PG thinks it’s quite nice that all Disney Cast Members e.g. employees are educated concerning the rights of a copyright holder and are informed that any violation of a copyright holder’s exclusive right is an infringement. They are also taught that copyrights can be “valuable property.”
PG didn’t see any portion of Disney’s Standards of Business Conduct that said anything about the importance of paying royalties to a copyright holder under a publishing contract or similar copyright licensing agreement, but a reasonable person might conclude that this was a logical extension of Disney’s recognition of the value of copyrights.

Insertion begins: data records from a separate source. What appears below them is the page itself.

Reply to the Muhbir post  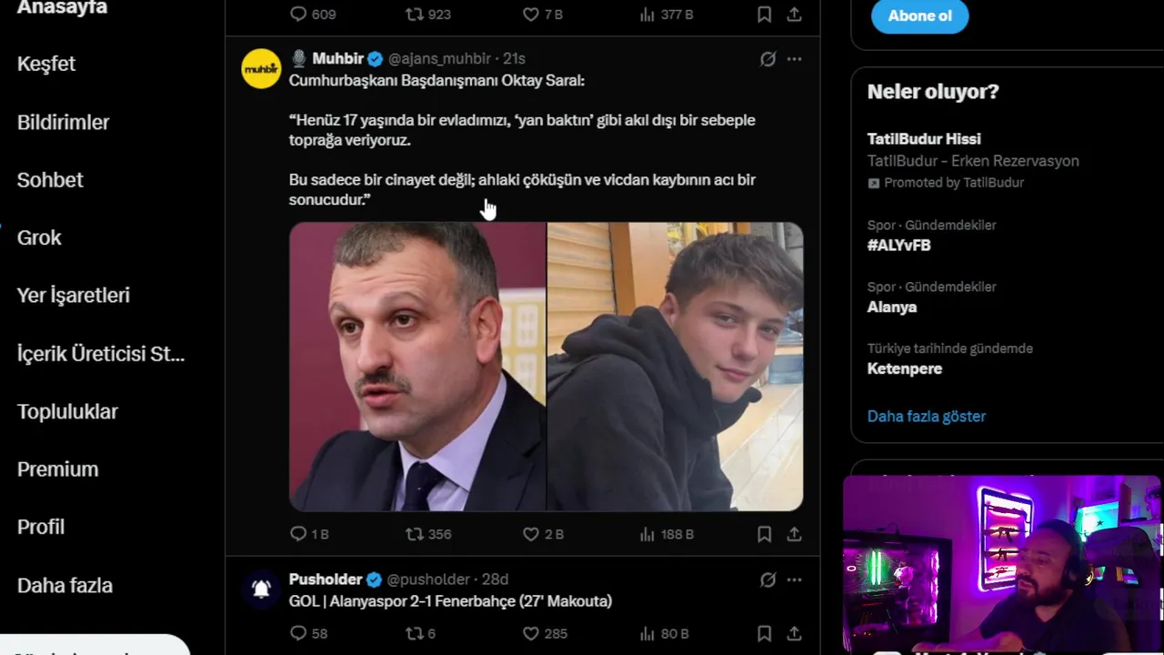tap(298, 534)
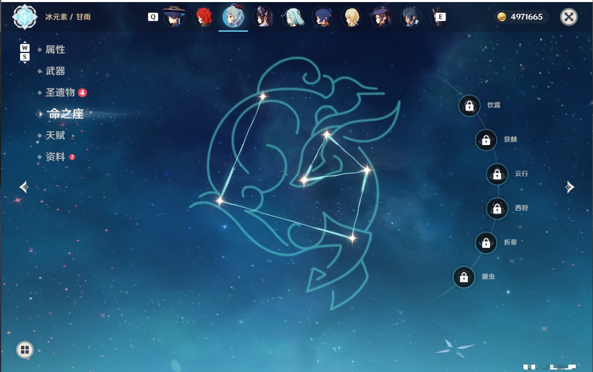Click the E key next-character button
Screen dimensions: 593x372
tap(441, 17)
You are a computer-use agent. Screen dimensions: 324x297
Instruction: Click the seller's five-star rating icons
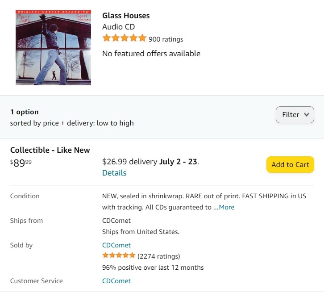(119, 255)
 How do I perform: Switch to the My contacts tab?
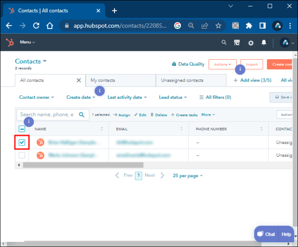pyautogui.click(x=103, y=80)
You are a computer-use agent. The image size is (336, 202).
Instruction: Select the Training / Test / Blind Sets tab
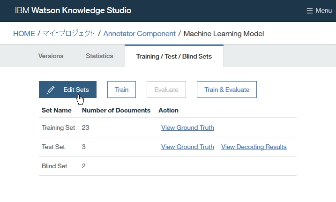tap(174, 56)
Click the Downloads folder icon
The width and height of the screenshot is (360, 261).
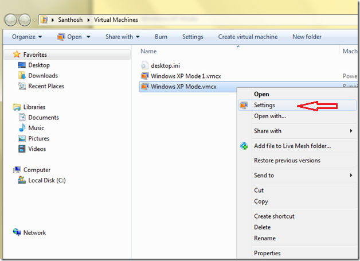point(22,76)
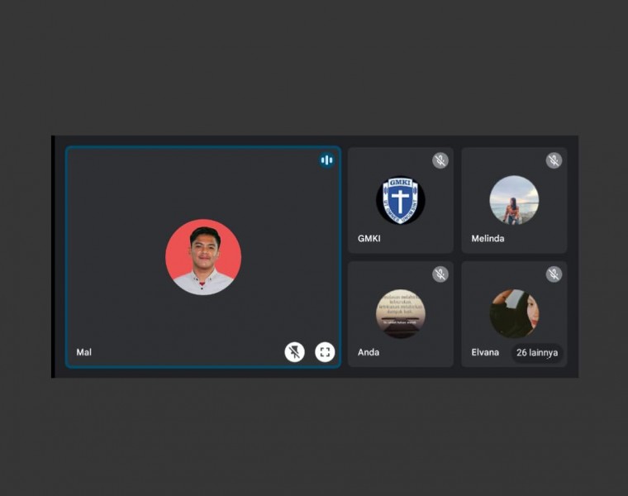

P.S. to Disney’s counsel: PG did note that at the bottom of each page of the Standards of Business Conduct – Legal Standards document you included the following:
© Disney. All Rights Reserved.
PG recognizes Disney’s copyright to this document. Should you misperceive PG’s use of excerpts from your much longer Legal Standards document as infringement of your rights under US Copyright laws, PG will direct your attention to Section 107 of Chapter 1 of The Copyright Law of the United States, which permits the Fair Use of material protected by copyright for the purpose of commentary and other purposes.
PG will extend his commentary to state that Disney should pay royalties according to contract provisions when it uses someone else’s copyrighted material as provided in that same contract. See, for example, PG’s earlier post titled #DisneyMustPay.